I'd rather be greeting Melanie Marquez, if you ask me. Melanie or Mimi to James and Chloe is one spectacular Filipino I'd like to meet. With her standard English and diction, I'd like to match her wit with my own idiosyncratic English. And because we are both Kapampangan I want to find out if we are really blessed with wide jaws as Mario would say about Pampangos. Mimi's wide jaws however magnify her beauty, my jaws, oh well, never mind. They are the inspiration for the movie Jaws, James claimed. Chloe who was listening interrupted us, "Mimi is not who you think she is. All that funny, broken English is intentional. Mimi will not be where she is now if she were not smart."

Just as smart as Chloe herself, who through the day, have managed to reveal herself to me. But I'd rather not get Chloe get involved in my tale, she is very happy in her situation, very private and deservedly so after all the trials and struggles she went through in life.

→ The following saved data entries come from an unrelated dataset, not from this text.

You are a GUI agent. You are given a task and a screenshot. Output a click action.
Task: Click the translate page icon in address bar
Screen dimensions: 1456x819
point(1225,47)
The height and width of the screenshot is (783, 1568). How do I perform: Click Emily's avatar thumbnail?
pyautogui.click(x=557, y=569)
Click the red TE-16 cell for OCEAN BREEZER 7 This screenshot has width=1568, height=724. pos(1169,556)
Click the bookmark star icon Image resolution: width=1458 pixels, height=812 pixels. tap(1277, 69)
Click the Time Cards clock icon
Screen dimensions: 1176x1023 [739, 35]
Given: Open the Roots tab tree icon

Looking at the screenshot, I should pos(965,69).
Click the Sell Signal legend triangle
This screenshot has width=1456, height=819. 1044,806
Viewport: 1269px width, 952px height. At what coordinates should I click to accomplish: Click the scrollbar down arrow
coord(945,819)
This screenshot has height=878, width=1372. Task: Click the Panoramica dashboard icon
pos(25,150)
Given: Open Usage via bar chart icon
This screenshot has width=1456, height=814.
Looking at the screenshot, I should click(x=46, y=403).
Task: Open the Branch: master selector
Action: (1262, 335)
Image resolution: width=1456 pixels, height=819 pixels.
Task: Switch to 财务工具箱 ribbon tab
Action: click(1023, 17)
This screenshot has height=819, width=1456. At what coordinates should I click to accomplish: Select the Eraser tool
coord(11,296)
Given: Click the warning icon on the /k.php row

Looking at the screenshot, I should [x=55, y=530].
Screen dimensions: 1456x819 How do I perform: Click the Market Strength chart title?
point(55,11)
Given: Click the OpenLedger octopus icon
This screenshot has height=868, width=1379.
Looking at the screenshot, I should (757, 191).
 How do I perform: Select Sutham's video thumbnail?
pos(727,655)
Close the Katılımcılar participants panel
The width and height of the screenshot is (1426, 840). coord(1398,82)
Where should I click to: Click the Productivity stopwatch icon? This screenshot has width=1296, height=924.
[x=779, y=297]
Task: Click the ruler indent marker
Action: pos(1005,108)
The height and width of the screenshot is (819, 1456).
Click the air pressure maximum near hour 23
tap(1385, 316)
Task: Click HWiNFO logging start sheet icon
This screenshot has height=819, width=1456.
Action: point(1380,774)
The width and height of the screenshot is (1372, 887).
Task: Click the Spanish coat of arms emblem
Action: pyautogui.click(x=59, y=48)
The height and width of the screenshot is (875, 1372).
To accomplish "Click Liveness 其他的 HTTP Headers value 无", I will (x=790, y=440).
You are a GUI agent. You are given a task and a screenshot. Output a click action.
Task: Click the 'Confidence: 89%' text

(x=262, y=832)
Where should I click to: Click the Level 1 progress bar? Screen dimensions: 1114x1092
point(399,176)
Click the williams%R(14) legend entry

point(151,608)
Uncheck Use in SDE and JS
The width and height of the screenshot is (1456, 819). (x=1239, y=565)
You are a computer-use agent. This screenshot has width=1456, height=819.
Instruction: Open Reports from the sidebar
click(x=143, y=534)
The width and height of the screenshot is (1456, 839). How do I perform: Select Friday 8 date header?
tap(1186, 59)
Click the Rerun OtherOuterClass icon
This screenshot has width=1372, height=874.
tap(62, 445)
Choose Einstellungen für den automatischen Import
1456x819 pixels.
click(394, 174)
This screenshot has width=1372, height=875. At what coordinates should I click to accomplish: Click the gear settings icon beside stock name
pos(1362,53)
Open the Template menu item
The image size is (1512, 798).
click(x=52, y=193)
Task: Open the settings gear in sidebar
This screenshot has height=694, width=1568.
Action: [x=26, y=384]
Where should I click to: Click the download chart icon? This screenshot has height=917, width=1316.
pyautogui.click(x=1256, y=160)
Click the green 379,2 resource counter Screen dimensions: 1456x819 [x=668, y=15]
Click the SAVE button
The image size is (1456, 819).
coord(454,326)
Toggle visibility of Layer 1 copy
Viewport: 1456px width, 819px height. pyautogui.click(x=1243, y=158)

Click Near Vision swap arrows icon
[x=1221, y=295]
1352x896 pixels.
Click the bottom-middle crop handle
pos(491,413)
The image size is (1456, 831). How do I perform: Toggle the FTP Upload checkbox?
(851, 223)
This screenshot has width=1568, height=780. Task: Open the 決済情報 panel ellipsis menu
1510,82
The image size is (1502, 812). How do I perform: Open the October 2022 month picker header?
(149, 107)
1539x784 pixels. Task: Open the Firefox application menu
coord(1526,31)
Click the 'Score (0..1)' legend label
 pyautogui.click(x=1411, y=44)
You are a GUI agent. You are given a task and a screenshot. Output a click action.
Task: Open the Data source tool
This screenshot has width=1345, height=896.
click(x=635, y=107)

I want to talk instead about the three of us, James, John and me. Three gays, three 'syokoys', Tres Marias with 'lawits'. Oh don't be shocked by my political in-correctness, I am not running for any political office, and I'd rather be hated for being brutally honest than be loved because I am good at faking. Yes we are gays and though we can be feminine and loud in our private company, we know how to act appropriately in regular, mainstream situations. John is a body builder, James used to be a professional dancer and choreographer, and myself - oh what am I? I am the melodramatist in the group, the man full of angst and trepidation, yeah, full of drama - proof of this is found in this web site. I am one who can convert the most mundane event into a tear-jerking gut-wrenching Shakespearean play. I am a product of a zarzuela and moro-moro extra. But all our wondrous personas disappear in in our professional lives.

We're all professionals, all in the medical field, and because of this, we know how to act and look 'it' in our careers.